(DATI FORNITI):
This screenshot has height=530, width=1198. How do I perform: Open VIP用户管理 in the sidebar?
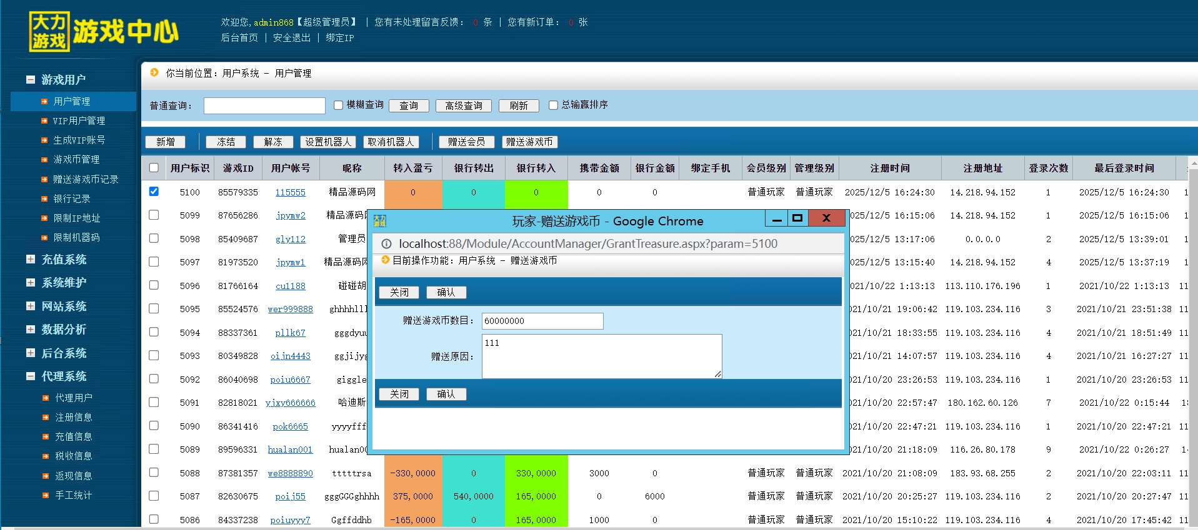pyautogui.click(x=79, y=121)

...

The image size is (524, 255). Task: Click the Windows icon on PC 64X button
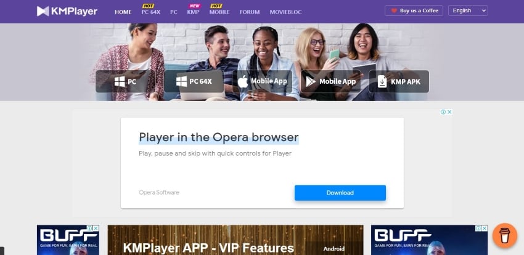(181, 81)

* * *

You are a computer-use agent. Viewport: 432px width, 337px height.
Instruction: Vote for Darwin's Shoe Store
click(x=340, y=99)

(CONSEGNA): Riscrivi le righe comprese tra quella che contiene "You are a computer-use" e quella che contiene "click(x=340, y=99)", entrambe incluse, sostituendo "agent" con "assistant" e lasciando tutto il resto invariato.

(SOLUZIONE ESERCIZIO):
You are a computer-use assistant. Viewport: 432px width, 337px height.
Instruction: Vote for Darwin's Shoe Store
click(x=340, y=99)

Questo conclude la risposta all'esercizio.